We found almost strong association between smoking and risk of BlCa, where increase of size 1 in the average number of cigarettes per day increases the risk by 2 percent. This association was stronger in Guilan (P9) and Semnan (P26) with an increase of almost 5% per each increase in the number of daily smoked cigarettes. The results can be stated as an average reduction of 5 cigarettes per day is associated with a reduction of almost 10% in the risk of BlCa.

The protective effect of fruit consumption on BlCa is not clear. Like smoking, the evidence from prospective studies for the protective effect of fruit consumption is weaker than those from case-controls (34). Some studies conclude that fruit and vegetable intakes are not likely to be associated with BlCa risk (35). However, there is a sizable body of literature that claims a protective effect for fruits. In a meta-analysis, BlCa relative risk was estimated to be 0.8 (95% CI: 0.7 - 1.0) for high levels of fruit consumption (36). In a cohort of atomic bomb survivors in Japan, RR was found to be 0.50 (95% CI: 0.30 - 0.81) for those consuming fruit 2 - 4 times per week compared to those consuming once a week or less (37). It has been suggested that fruit consumption may decrease the risk of BlCa in smokers (38). To test this assumption, we included an interaction term to the model and found no significant interaction. Uni-covariate model supports the protective role of vegetable intake as in the population based study in Mazandaran (P24) (39). But this association seems to be dominated by fruit consumption.

Our results indicate that 1-unit increase in average daily fruit consumption is associated with a reduction of the risk by almost 20%. In provincial level, one could infer that 25% increase in current daily fruit consumption would decrease BlCa risk by 30% in Sistan and Baluchestan (P27), 20% in Ilam (P13), and 15% in Hormozgan (P12) and North Khorasan (P18).

We also found no significant association between BMI and physical activity levels and BlCa risk as several studies claim against this association (40).

However, there are some limitations to our study. Separate data for Alborz, a newly established province, was not available and it was studied as a part of Tehran (P28). The availability and estimates on risk factors are based on rather small sample sizes from each province. Hence the results may not be fully trusted. We neither assessed nor adjusted our results for some dietary and environmental factors such as water intake and source, coffee and alcohol consumption, fat intake, urinary tract diseases, and industrial or occupational chemicals. Conducting a similar study at national level would result in smoother maps and estimates in smaller regions. Adding information from more recent years, not available now, will give a more up-to-date picture of the disease in Iran.

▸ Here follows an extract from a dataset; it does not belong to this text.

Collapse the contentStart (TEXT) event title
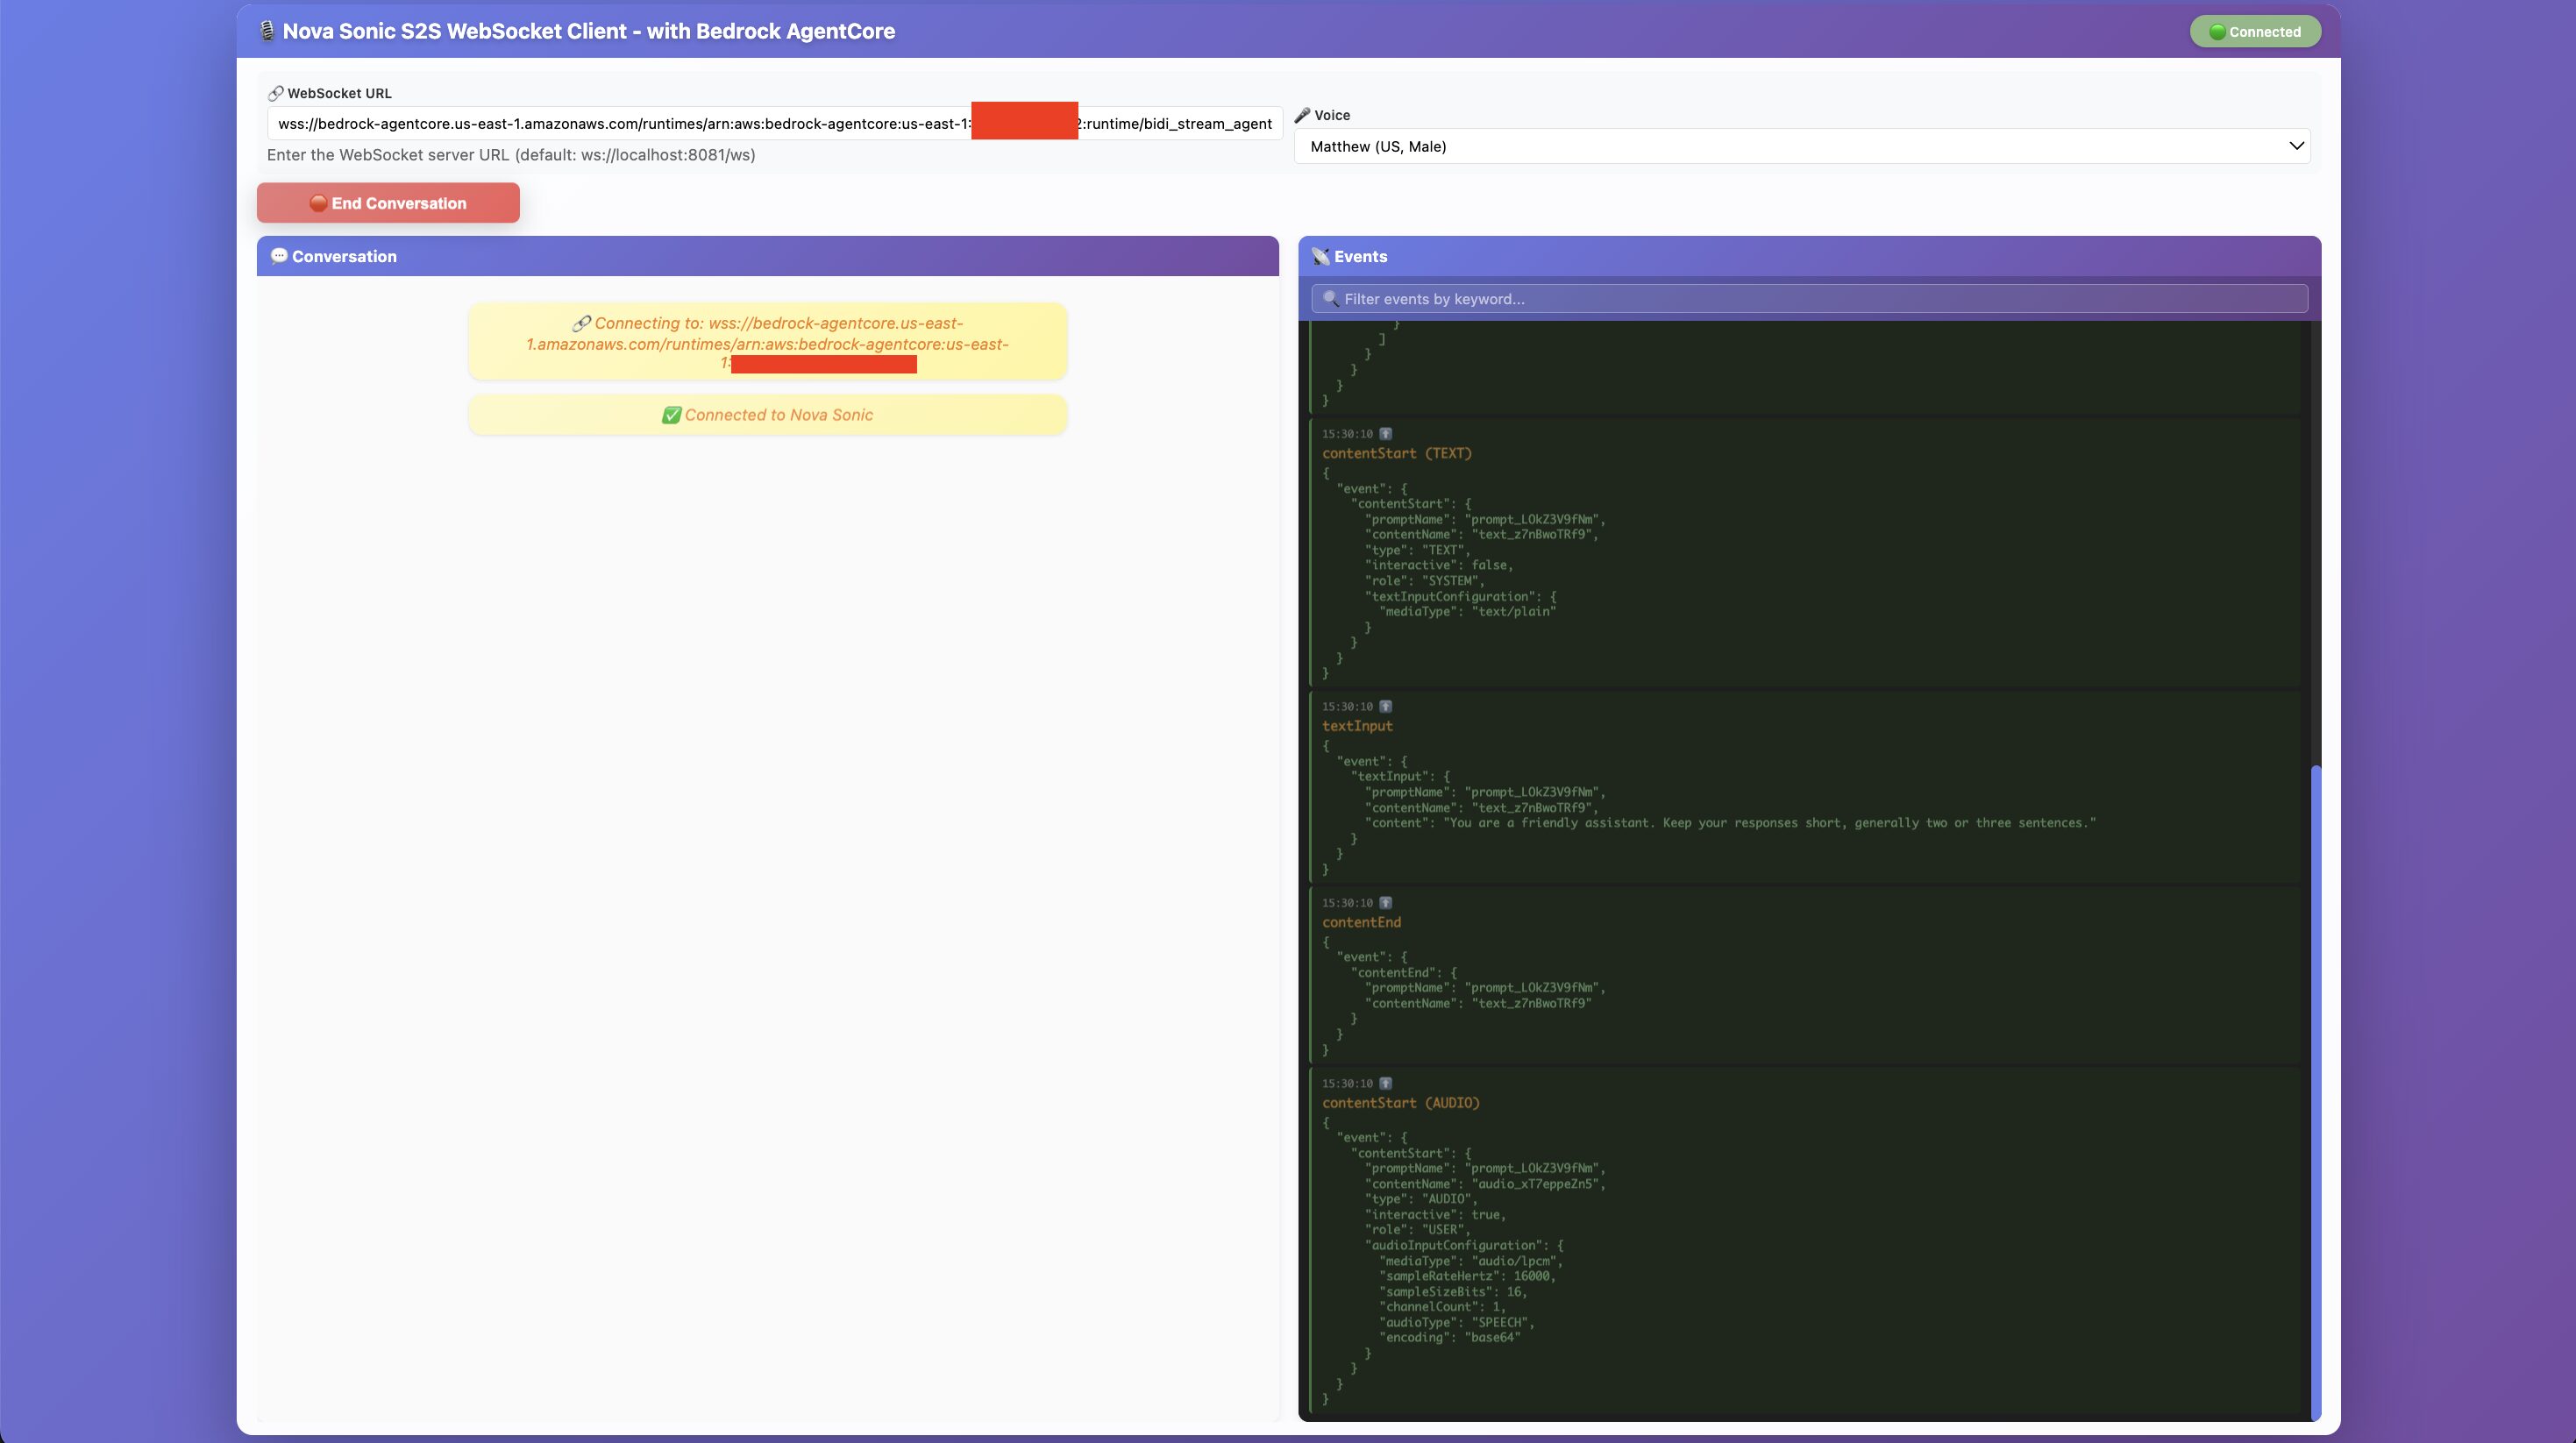pos(1396,454)
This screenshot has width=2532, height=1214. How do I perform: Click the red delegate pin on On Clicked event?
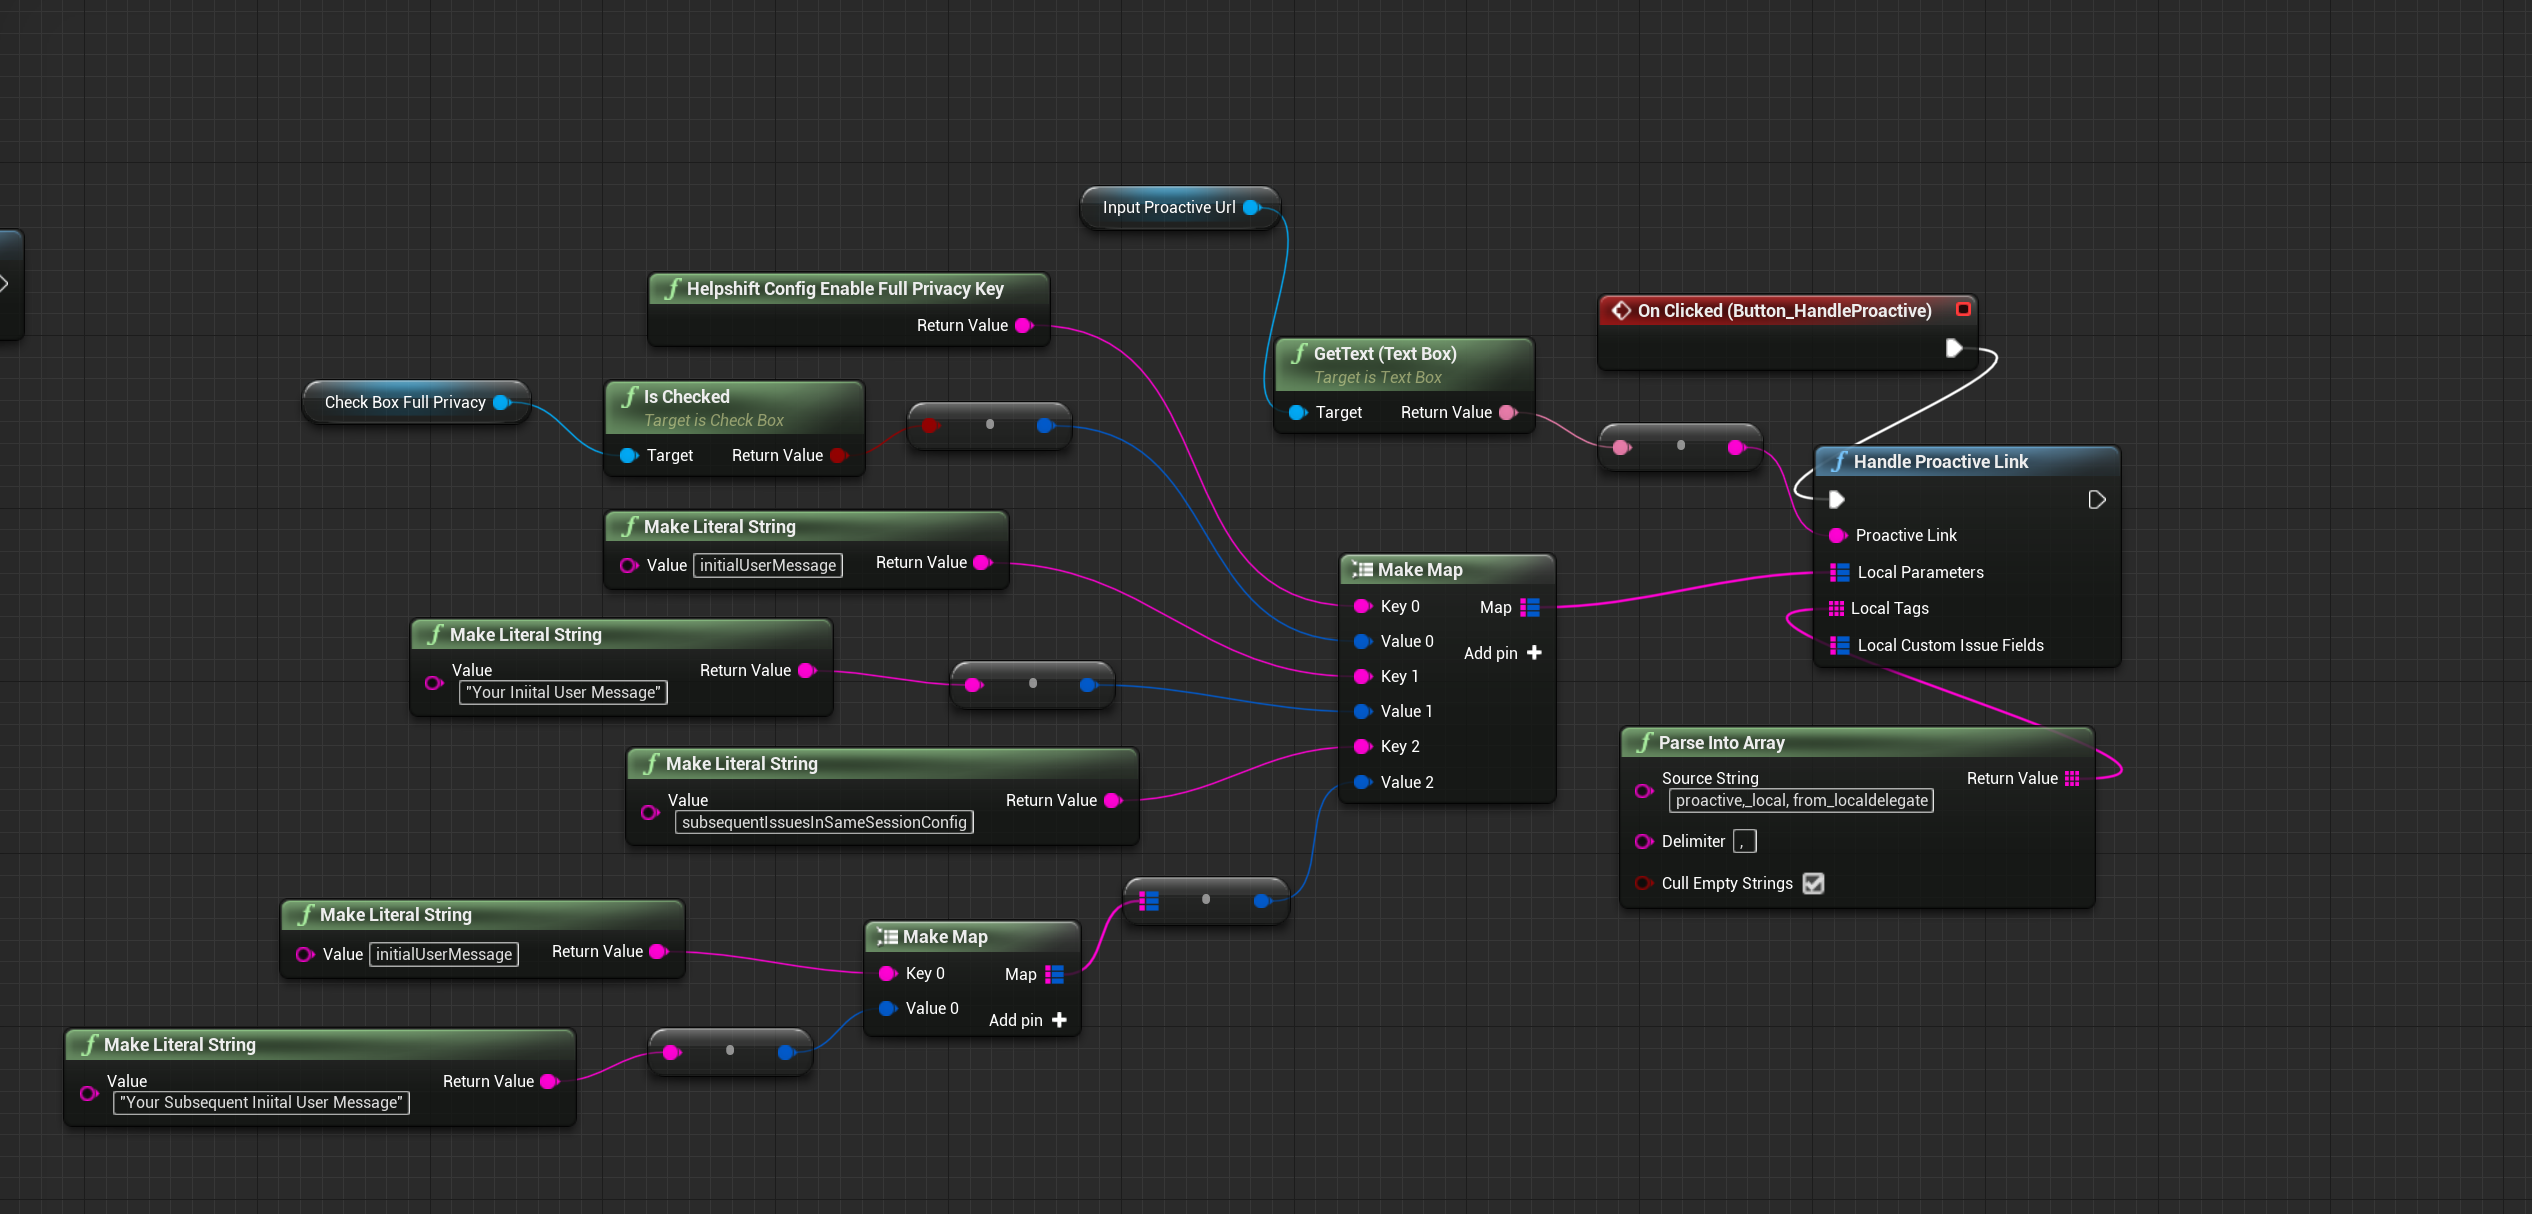[1963, 309]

As an ecological study, the results may depend on the selection of spatial unit, a phenomenon known as ecological fallacy. That is, the relations found in this study may not exactly be the same at individual level, and caution has to be taken when drawing conclusions. However, ecological fallacy should not be an issue if, as in our study, different levels of exposure are expected to be present in all areas (21). Hence, the results could be basically generalized to individual level. Furthermore, this study provides useful information, on areas and factors requiring more attention, for governors and policy makers to improve community health.

In conclusion, this ecological study confirms previous findings about the role of smoking in increasing the risk of BlCa. This association was present after adjustments for the other major factors. Whilst the effect of other factors were not confirmed, the results provide further evidence on the effect of fruit consumption as a protective factor in developing BlCa. However, the results show that the risk of BlCa has been decreasing in Iran during 2004 - 2008, yet 64% of province have increasing risk, 47% of which have a trend steeper than country average trend. More attention needs to be drawn to Tehran, East Azarbayjan, Semnan and Ghilan provinces.